喫茶にて
甘いコーヒーを飲んだあと、僕は唐突に思い出して喫茶に向かうことにした。
瞬に「来い」と言われていたのをすっかり忘れていた。恐らく弾かされるだろうからアコギを持っていこう。
でも、これを背負っていくとなんだか諦めきれずに音楽をやってる社会のゴミみたいに自分が見えてきて嫌になる。
それでもいいと思えるほど僕は心が強くない。
一端の羞恥心くらい持ち合わせてるつもりだ。
それでも隠して歩く気にはならないし、こうするしかないのだけれど。
多分普通の人には分からないような勇気で一歩を踏み出す。
僕にとっての一歩は重いものでしかない。
それでも歩み続けることに意味があるなんて言う人もいるけれど僕にはそんなの分からない。
だってその先に何があるって言うんだ。
何も無いかもしれない場所まで歩くのは無駄遣い。
だから今日はマジックアワーだけを頼りにあそこまで行こう。
そうやって自分に言い聞かせないと何も出来ない。
仕方ない。
そういうものだから。
気がついたら喫茶についていた。
僕が子供の頃からあるこの店は、昔はそうでもなかったのだけれど今ではレトロな店の一つだ。
時間が経つと周りの価値観も変わるから。
それでも僕にとってここはずっと変わらず、僕を支えてくれる店だ。
店長が幼馴染の雑なやつになっても。
それは多分、、、変わらない。
「あれ?秋翔さんじゃないですか。」
丁度店からでてきた光哉が驚いたように僕を見る。
「久しぶり」
僕が片手を上げて応じると、
「相変わらず音楽に身をふってる感じですね」
とにこやかに言われてしまった。
図星だから言い返す気は起きない。
こいつとは小学校から知ってる仲だから、例え2つ歳が違っても無礼講な感じがある。
簡単に言うと、結構笑顔で酷いことを言われる。
僕みたいに道を外れて生きている奴からすると痛いしきつい。
「瞬は居る?」
「中にいると思いますけど、、、」
話を逸らすべく僕が言うとあやふやな答え方をされてしまった。
呼んだくせに居ないとかはないと思うけれど、、。
とりあえず入ってみることにした。
「来たか!秋翔」
ドアを開いた直後の大声に僕はたじろぐ。
こんな大声を聞くことはなかなかないから耳が慣れていない。
「して、呼んだ用は?」
「いやー。

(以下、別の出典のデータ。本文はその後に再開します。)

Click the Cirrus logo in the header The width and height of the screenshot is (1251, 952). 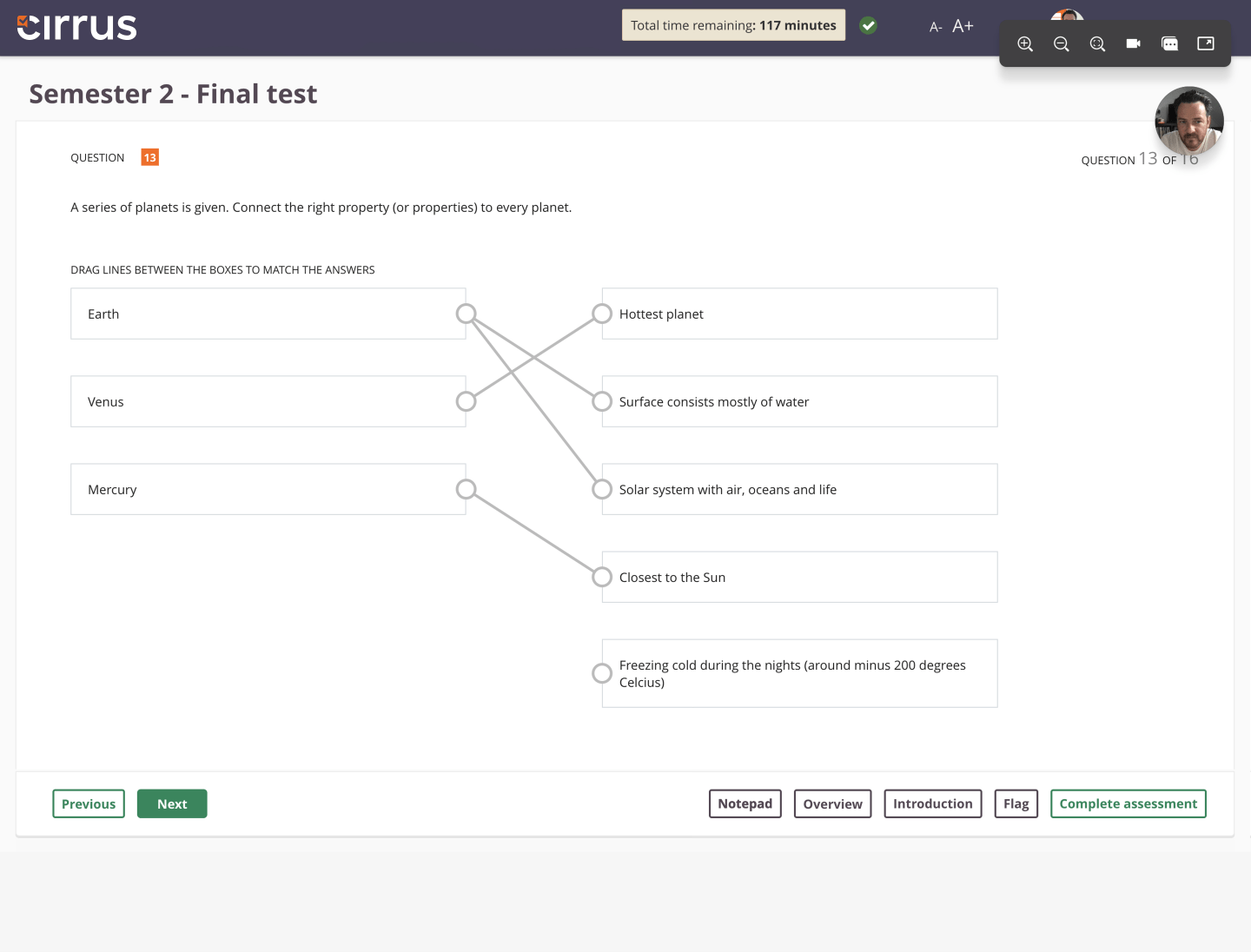(x=76, y=27)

特にないんだよね」
思わず呆けてしまった。
そんなことのために僕はあんな頑張って外に出たのか、、、。
「この店の外でさ弾かないかなーと思って」
勿体ぶるように、どこか得意げに言った瞬の顔を、僕は目を見開いて見る。驚きと戸惑いと肯定と否定が同時に押し寄せてきた。
「なんで?」
「なんでって、、、お前外出なさすぎなんだもん」
「図星すぎて何も言葉が出てこない」
「まぁ、こっちだって助かるからやってくんね?」
「それのどこが助かるのか分からないから嫌だ」
「ほら、夜って眠いじゃん?」
「それだけ?」
「おう。それだけ」
なんでそんなにドヤ顔なのかが全く分からない。
どこが素晴らしいアイデアなんだ。
そんなの僕に同意を求められたって困る。
「秋翔さん。面倒くさいので弾いてください」
僕が呆れているといきなり背後から光哉に言われた。振り返って見えたのは表情が無くなった光哉の顔。
2つ下にこんな顔させるって、、、。
「この時間なら客もほぼ来ないんだろ?閉めちゃえばいいんじゃないの?」
「それは無理ですね」
「そうだなー。夜って意外と近所の人が、、、ね」
2人に真面目な顔で言われてしまって劣等感に苛まれる。意外とちゃんとしてるのかよ。